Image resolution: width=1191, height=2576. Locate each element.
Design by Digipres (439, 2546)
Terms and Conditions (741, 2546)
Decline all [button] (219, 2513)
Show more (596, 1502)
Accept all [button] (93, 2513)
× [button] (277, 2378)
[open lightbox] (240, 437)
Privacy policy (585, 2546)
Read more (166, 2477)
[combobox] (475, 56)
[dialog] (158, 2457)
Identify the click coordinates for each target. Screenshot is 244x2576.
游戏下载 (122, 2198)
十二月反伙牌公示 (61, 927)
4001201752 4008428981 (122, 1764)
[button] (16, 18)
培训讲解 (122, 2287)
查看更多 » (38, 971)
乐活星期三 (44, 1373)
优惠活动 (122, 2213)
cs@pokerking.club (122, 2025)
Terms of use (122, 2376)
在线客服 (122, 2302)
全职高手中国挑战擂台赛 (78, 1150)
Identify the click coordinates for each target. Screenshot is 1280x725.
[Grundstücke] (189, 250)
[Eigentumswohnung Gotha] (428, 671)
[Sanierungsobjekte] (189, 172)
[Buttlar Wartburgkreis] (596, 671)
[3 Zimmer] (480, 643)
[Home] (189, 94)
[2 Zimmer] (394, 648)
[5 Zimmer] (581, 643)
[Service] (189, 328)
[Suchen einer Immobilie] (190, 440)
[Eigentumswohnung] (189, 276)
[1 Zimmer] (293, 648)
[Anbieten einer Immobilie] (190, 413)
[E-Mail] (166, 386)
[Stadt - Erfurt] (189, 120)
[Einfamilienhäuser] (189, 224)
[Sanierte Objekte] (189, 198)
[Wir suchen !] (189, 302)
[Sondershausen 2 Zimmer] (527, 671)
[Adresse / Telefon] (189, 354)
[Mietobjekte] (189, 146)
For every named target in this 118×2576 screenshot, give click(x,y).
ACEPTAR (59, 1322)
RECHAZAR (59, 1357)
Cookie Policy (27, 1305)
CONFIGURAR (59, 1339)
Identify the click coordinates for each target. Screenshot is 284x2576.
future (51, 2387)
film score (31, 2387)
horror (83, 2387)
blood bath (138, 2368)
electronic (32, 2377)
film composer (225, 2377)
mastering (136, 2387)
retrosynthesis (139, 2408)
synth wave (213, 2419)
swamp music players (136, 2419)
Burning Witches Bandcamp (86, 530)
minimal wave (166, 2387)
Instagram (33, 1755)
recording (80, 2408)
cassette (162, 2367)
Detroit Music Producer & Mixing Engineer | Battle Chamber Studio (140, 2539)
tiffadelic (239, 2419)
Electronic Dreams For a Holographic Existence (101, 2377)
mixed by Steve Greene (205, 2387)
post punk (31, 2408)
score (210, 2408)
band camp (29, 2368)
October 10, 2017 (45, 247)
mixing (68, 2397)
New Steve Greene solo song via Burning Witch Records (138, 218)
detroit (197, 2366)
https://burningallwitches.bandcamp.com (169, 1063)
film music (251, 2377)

----

**What this task involves**
Transcribe the entire listing above exactly.

**Solved exercise**
Image resolution: width=1191, height=2576. Locate each element.
Design by Digipres (439, 2546)
Terms and Conditions (741, 2546)
Decline all [button] (219, 2513)
Show more (596, 1502)
Accept all [button] (93, 2513)
× [button] (277, 2378)
[open lightbox] (240, 437)
Privacy policy (585, 2546)
Read more (166, 2477)
[combobox] (475, 56)
[dialog] (158, 2457)
Identify the click coordinates for each target. Screenshot is 244x2576.
游戏下载 (122, 2198)
十二月反伙牌公示 (61, 927)
4001201752 4008428981 (122, 1764)
[button] (16, 18)
培训讲解 (122, 2287)
查看更多 » (38, 971)
乐活星期三 (44, 1373)
优惠活动 (122, 2213)
cs@pokerking.club (122, 2025)
Terms of use (122, 2376)
在线客服 (122, 2302)
全职高手中国挑战擂台赛 (78, 1150)
Identify the click coordinates for each target. Screenshot is 1280x725.
[Grundstücke] (189, 250)
[Eigentumswohnung Gotha] (428, 671)
[Sanierungsobjekte] (189, 172)
[Buttlar Wartburgkreis] (596, 671)
[3 Zimmer] (480, 643)
[Home] (189, 94)
[2 Zimmer] (394, 648)
[5 Zimmer] (581, 643)
[Service] (189, 328)
[Suchen einer Immobilie] (190, 440)
[Eigentumswohnung] (189, 276)
[1 Zimmer] (293, 648)
[Anbieten einer Immobilie] (190, 413)
[E-Mail] (166, 386)
[Stadt - Erfurt] (189, 120)
[Einfamilienhäuser] (189, 224)
[Sanierte Objekte] (189, 198)
[Wir suchen !] (189, 302)
[Sondershausen 2 Zimmer] (527, 671)
[Adresse / Telefon] (189, 354)
[Mietobjekte] (189, 146)
For every named target in this 118×2576 screenshot, give click(x,y).
ACEPTAR (59, 1322)
RECHAZAR (59, 1357)
Cookie Policy (27, 1305)
CONFIGURAR (59, 1339)
Identify the click coordinates for each target. Screenshot is 284x2576.
future (51, 2387)
film score (31, 2387)
horror (83, 2387)
blood bath (138, 2368)
electronic (32, 2377)
film composer (225, 2377)
mastering (136, 2387)
retrosynthesis (139, 2408)
synth wave (213, 2419)
swamp music players (136, 2419)
Burning Witches Bandcamp (86, 530)
minimal wave (166, 2387)
Instagram (33, 1755)
recording (80, 2408)
cassette (162, 2367)
Detroit Music Producer & Mixing Engineer | Battle Chamber Studio (140, 2539)
tiffadelic (239, 2419)
Electronic Dreams For a Holographic Existence (101, 2377)
mixed by Steve Greene (205, 2387)
post punk (31, 2408)
score (210, 2408)
band camp (29, 2368)
October 10, 2017 (45, 247)
mixing (68, 2397)
New Steve Greene solo song via Burning Witch Records (138, 218)
detroit (197, 2366)
https://burningallwitches.bandcamp.com (169, 1063)
film music (251, 2377)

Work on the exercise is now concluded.